What to work on: Below are entries with pictures among them; reproduce exactly, and only, the lines from the one containing "illumaria@gmx.ch (180, 2546)" down to the one containing "[ author ] (450, 162)", without the pictures.
━━━━━ Information shown
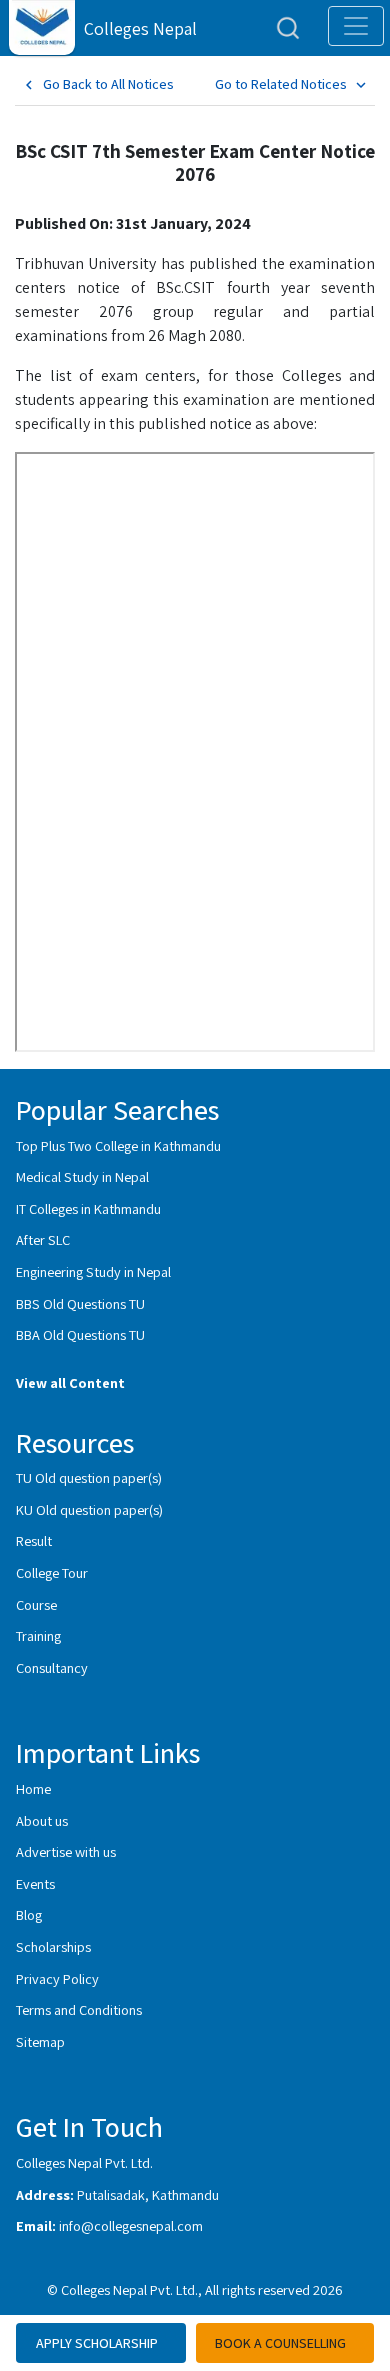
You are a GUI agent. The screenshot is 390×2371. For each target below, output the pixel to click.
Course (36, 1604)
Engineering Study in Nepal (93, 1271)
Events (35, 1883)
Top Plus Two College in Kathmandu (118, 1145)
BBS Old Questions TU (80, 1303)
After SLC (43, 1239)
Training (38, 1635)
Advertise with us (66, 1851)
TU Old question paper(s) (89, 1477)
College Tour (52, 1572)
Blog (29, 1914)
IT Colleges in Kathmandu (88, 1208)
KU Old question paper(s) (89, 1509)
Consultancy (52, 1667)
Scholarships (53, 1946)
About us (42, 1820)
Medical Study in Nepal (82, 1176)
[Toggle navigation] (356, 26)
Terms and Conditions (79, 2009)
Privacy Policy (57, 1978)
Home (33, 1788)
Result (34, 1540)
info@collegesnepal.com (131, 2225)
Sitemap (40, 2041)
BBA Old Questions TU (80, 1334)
━━━━━━━━━━
━━━━━ Information shown
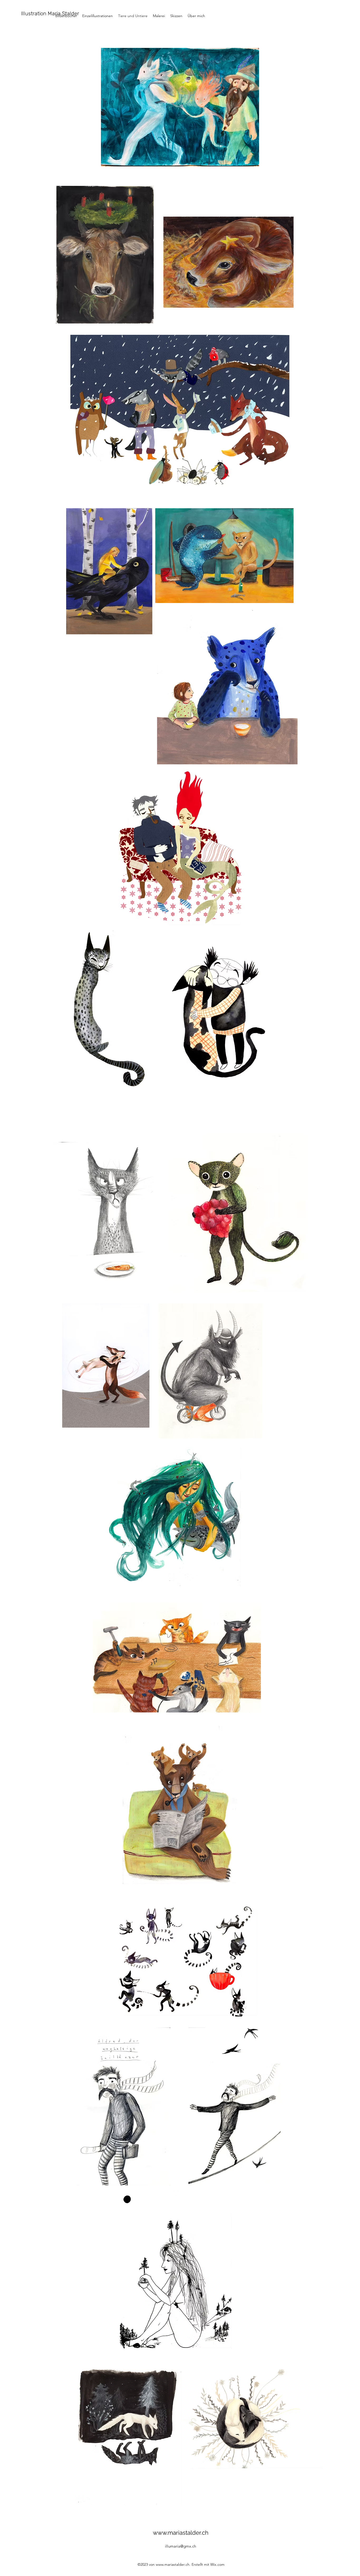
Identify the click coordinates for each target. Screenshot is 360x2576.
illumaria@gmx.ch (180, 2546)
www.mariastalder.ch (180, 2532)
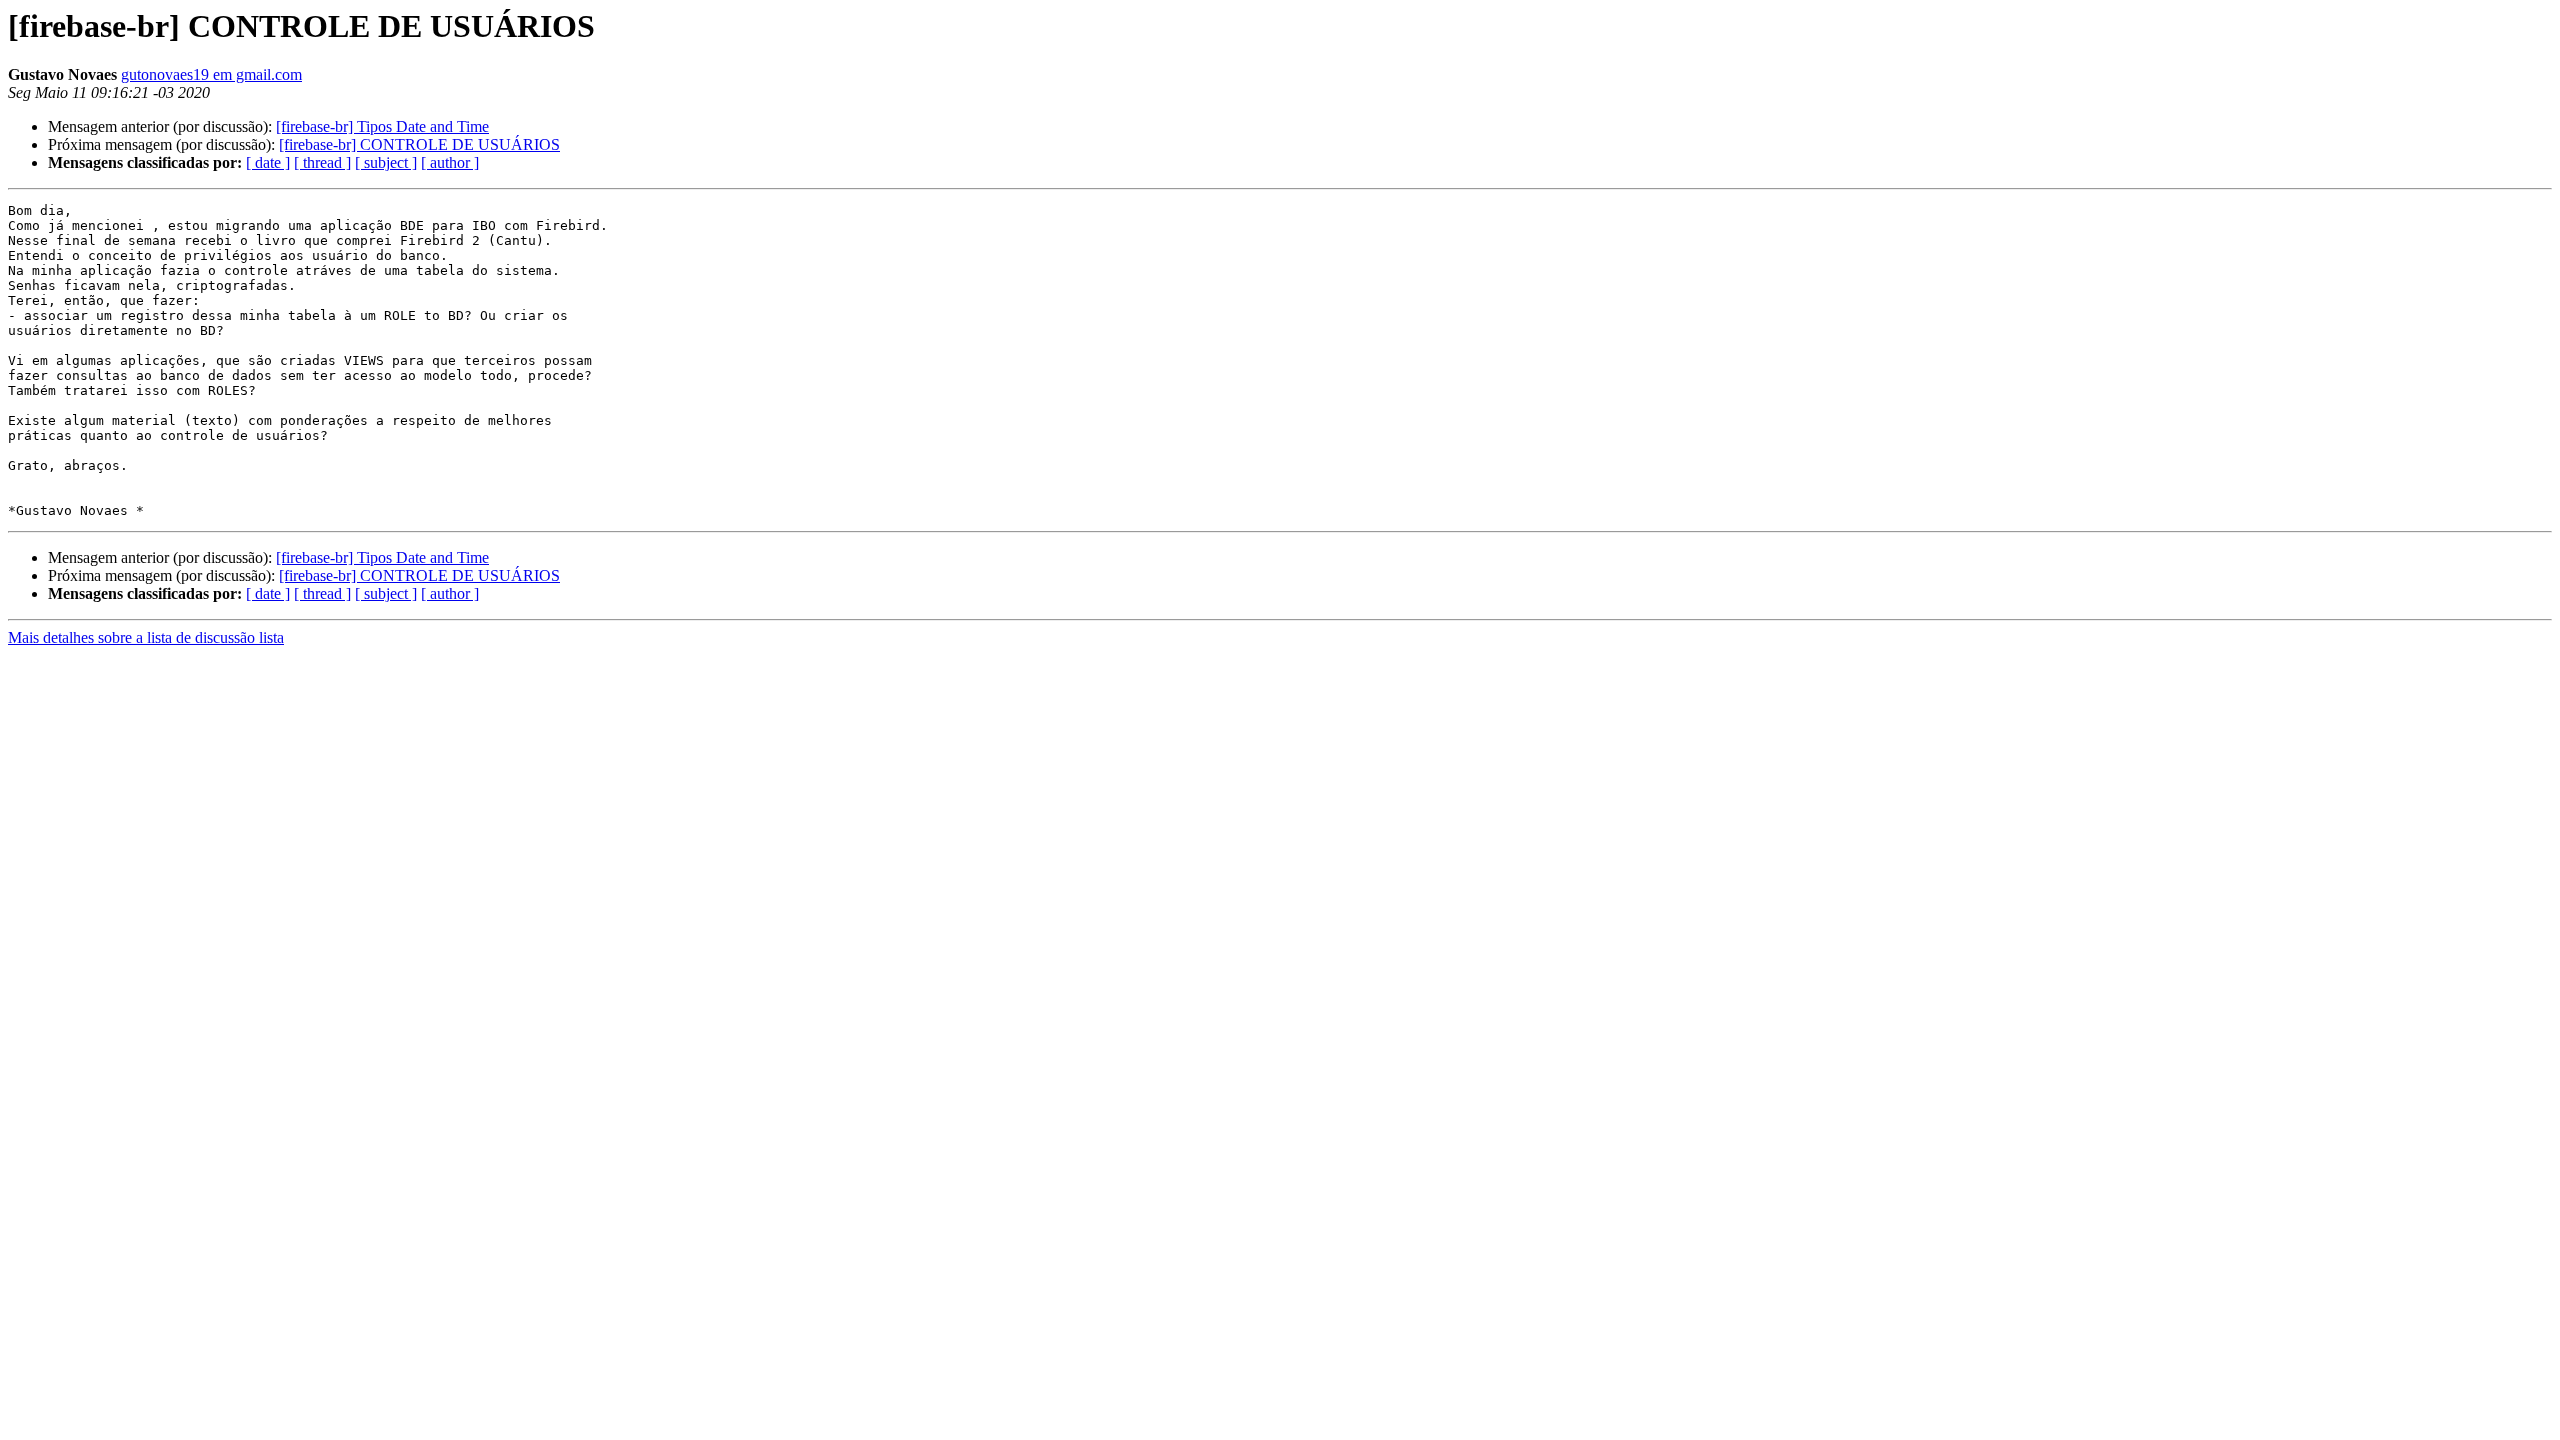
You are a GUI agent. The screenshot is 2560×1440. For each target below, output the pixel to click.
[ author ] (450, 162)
━━━━━━━━━━
Written answer:
illumaria@gmx.ch (180, 2546)
www.mariastalder.ch (180, 2532)
You are a GUI agent. The screenshot is 2560×1440. For each target below, output the pixel to click.
[ author ] (450, 162)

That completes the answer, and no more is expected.